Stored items
-- -- --
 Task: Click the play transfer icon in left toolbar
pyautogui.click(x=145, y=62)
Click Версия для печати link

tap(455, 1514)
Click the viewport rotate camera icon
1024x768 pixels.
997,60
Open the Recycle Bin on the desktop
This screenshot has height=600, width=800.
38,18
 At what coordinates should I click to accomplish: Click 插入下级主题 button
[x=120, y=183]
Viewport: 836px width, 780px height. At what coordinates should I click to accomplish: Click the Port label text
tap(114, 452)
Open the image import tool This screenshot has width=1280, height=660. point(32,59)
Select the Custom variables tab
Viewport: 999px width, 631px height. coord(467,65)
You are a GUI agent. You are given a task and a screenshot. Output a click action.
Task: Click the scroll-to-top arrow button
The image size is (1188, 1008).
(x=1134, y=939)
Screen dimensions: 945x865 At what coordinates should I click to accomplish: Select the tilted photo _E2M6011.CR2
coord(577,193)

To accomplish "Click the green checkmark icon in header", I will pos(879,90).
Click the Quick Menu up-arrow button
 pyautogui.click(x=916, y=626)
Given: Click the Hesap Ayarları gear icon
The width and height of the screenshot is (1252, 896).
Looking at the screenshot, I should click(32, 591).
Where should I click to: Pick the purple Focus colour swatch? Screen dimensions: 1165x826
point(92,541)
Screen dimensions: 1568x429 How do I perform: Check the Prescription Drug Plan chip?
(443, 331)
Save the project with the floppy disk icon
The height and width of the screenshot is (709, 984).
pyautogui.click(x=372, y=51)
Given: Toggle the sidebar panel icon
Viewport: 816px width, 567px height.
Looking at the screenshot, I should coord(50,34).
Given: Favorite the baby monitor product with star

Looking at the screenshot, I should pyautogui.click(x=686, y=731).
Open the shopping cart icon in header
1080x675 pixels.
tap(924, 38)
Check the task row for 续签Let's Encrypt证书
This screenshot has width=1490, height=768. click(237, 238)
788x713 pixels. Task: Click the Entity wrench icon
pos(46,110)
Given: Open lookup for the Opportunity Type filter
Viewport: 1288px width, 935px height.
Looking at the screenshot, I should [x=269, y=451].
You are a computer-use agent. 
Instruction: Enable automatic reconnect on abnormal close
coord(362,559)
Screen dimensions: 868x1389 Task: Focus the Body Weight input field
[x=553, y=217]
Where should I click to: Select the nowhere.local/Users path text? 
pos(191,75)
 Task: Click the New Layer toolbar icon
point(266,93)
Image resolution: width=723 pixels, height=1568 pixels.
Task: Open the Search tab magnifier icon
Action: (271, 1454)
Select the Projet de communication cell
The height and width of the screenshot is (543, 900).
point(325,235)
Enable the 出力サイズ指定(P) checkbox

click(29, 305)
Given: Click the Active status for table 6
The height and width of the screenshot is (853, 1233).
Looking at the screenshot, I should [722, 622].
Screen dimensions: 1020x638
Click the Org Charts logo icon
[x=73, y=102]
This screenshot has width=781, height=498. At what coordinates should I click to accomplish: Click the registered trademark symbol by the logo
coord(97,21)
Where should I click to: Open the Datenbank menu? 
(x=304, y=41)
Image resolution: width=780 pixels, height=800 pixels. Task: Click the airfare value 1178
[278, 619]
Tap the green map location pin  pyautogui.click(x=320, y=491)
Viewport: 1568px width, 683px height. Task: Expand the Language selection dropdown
-- -- --
## Work to complete
Each record, exactly as written, is to be printed again.

## Worked solution
 Task: Click the play transfer icon in left toolbar
pyautogui.click(x=145, y=62)
Click Версия для печати link

tap(455, 1514)
Click the viewport rotate camera icon
1024x768 pixels.
997,60
Open the Recycle Bin on the desktop
This screenshot has height=600, width=800.
38,18
 At what coordinates should I click to accomplish: Click 插入下级主题 button
[x=120, y=183]
Viewport: 836px width, 780px height. At what coordinates should I click to accomplish: Click the Port label text
tap(114, 452)
Open the image import tool This screenshot has width=1280, height=660. point(32,59)
Select the Custom variables tab
Viewport: 999px width, 631px height. coord(467,65)
You are a GUI agent. You are given a task and a screenshot. Output a click action.
Task: Click the scroll-to-top arrow button
The image size is (1188, 1008).
(x=1134, y=939)
Screen dimensions: 945x865 At what coordinates should I click to accomplish: Select the tilted photo _E2M6011.CR2
coord(577,193)

To accomplish "Click the green checkmark icon in header", I will pos(879,90).
Click the Quick Menu up-arrow button
 pyautogui.click(x=916, y=626)
Given: Click the Hesap Ayarları gear icon
The width and height of the screenshot is (1252, 896).
Looking at the screenshot, I should click(32, 591).
Where should I click to: Pick the purple Focus colour swatch? Screen dimensions: 1165x826
point(92,541)
Screen dimensions: 1568x429 How do I perform: Check the Prescription Drug Plan chip?
(443, 331)
Save the project with the floppy disk icon
The height and width of the screenshot is (709, 984).
pyautogui.click(x=372, y=51)
Given: Toggle the sidebar panel icon
Viewport: 816px width, 567px height.
Looking at the screenshot, I should coord(50,34).
Given: Favorite the baby monitor product with star

Looking at the screenshot, I should pyautogui.click(x=686, y=731).
Open the shopping cart icon in header
1080x675 pixels.
tap(924, 38)
Check the task row for 续签Let's Encrypt证书
This screenshot has width=1490, height=768. click(237, 238)
788x713 pixels. Task: Click the Entity wrench icon
pos(46,110)
Given: Open lookup for the Opportunity Type filter
Viewport: 1288px width, 935px height.
Looking at the screenshot, I should [x=269, y=451].
You are a computer-use agent. 
Instruction: Enable automatic reconnect on abnormal close
coord(362,559)
Screen dimensions: 868x1389 Task: Focus the Body Weight input field
[x=553, y=217]
Where should I click to: Select the nowhere.local/Users path text? 
pos(191,75)
 Task: Click the New Layer toolbar icon
point(266,93)
Image resolution: width=723 pixels, height=1568 pixels.
Task: Open the Search tab magnifier icon
Action: (271, 1454)
Select the Projet de communication cell
The height and width of the screenshot is (543, 900).
point(325,235)
Enable the 出力サイズ指定(P) checkbox

click(29, 305)
Given: Click the Active status for table 6
The height and width of the screenshot is (853, 1233).
Looking at the screenshot, I should [722, 622].
Screen dimensions: 1020x638
Click the Org Charts logo icon
[x=73, y=102]
This screenshot has width=781, height=498. At what coordinates should I click to accomplish: Click the registered trademark symbol by the logo
coord(97,21)
Where should I click to: Open the Datenbank menu? 
(x=304, y=41)
Image resolution: width=780 pixels, height=800 pixels. Task: Click the airfare value 1178
[278, 619]
Tap the green map location pin  pyautogui.click(x=320, y=491)
Viewport: 1568px width, 683px height. Task: Expand the Language selection dropdown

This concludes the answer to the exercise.